Segment Start: TASK DATA
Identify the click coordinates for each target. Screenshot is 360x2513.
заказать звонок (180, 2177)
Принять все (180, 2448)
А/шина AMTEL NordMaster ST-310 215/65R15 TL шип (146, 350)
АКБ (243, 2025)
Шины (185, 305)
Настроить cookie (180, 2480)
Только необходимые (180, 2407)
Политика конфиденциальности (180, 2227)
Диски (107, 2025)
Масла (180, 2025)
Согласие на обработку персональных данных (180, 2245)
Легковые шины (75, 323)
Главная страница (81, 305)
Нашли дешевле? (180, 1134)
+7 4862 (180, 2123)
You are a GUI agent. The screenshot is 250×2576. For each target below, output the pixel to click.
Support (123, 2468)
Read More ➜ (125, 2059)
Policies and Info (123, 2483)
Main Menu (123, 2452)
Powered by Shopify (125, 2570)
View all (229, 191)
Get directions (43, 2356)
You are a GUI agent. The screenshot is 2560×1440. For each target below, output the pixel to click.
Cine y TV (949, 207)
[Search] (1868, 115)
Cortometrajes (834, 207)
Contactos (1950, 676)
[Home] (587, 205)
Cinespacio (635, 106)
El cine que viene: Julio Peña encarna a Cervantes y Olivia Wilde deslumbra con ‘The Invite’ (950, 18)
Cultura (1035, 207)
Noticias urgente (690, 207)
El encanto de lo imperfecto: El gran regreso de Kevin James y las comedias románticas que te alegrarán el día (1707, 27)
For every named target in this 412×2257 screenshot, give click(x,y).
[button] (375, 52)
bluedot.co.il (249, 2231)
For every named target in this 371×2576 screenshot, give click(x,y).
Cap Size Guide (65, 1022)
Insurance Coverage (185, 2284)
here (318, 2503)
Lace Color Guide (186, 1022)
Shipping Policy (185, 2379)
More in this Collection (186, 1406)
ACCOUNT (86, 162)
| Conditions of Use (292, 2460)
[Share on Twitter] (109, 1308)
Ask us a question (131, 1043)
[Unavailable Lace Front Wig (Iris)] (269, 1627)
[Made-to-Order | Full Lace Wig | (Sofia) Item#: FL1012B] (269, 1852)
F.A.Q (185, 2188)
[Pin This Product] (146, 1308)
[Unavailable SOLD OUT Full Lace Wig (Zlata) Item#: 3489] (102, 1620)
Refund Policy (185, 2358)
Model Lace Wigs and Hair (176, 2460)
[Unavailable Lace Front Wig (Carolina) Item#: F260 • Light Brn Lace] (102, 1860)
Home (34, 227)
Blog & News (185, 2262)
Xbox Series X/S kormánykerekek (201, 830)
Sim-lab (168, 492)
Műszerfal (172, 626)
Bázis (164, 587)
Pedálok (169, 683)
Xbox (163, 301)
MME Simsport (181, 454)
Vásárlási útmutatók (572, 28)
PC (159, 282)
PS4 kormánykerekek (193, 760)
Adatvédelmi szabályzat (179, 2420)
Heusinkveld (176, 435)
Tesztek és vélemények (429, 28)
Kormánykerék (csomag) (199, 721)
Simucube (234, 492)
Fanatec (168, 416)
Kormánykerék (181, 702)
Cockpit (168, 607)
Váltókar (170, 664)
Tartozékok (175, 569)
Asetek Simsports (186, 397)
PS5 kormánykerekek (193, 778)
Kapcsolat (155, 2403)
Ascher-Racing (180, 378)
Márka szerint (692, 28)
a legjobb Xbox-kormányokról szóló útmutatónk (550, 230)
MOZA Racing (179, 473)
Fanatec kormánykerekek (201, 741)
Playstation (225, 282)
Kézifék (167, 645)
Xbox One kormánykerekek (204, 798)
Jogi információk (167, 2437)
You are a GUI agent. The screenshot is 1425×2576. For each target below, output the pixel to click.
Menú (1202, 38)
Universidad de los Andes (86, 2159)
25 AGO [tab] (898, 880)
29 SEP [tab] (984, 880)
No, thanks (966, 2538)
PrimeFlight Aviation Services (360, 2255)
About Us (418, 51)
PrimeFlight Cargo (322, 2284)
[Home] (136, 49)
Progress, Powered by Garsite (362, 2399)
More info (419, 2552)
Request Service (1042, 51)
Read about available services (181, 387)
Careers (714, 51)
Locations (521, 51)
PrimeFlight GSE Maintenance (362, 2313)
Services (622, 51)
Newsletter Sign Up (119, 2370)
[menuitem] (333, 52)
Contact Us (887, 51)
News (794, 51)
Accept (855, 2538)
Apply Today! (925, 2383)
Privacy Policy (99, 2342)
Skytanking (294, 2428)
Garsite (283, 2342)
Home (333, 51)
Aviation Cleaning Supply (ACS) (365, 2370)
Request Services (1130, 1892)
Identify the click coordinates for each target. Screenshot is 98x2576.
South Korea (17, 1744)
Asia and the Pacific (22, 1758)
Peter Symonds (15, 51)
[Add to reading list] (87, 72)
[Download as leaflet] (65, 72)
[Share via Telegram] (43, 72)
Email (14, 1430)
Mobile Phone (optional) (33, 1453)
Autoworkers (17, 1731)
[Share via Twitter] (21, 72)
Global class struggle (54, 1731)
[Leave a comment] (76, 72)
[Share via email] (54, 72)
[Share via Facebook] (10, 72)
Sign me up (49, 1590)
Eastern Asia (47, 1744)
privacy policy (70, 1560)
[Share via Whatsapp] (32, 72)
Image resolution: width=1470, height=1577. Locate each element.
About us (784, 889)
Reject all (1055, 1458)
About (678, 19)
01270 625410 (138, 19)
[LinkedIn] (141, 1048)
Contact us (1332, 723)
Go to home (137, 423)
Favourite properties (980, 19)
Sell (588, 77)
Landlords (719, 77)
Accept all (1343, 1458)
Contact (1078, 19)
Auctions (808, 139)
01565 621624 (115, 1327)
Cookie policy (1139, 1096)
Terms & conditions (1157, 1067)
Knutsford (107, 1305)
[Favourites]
Segment End: TASK DATA
• ASSIGNED TASK:
The line containing "Main Menu (123, 2452)" marks the end: copy exactly every line from the top of the data above down to it, that line included.

• EXPECTED ANSWER:
Identify the click coordinates for each target. Screenshot is 360x2513.
заказать звонок (180, 2177)
Принять все (180, 2448)
А/шина AMTEL NordMaster ST-310 215/65R15 TL шип (146, 350)
АКБ (243, 2025)
Шины (185, 305)
Настроить cookie (180, 2480)
Только необходимые (180, 2407)
Политика конфиденциальности (180, 2227)
Диски (107, 2025)
Масла (180, 2025)
Согласие на обработку персональных данных (180, 2245)
Легковые шины (75, 323)
Главная страница (81, 305)
Нашли дешевле? (180, 1134)
+7 4862 (180, 2123)
You are a GUI agent. The screenshot is 250×2576. For each target below, output the pixel to click.
Support (123, 2468)
Read More ➜ (125, 2059)
Policies and Info (123, 2483)
Main Menu (123, 2452)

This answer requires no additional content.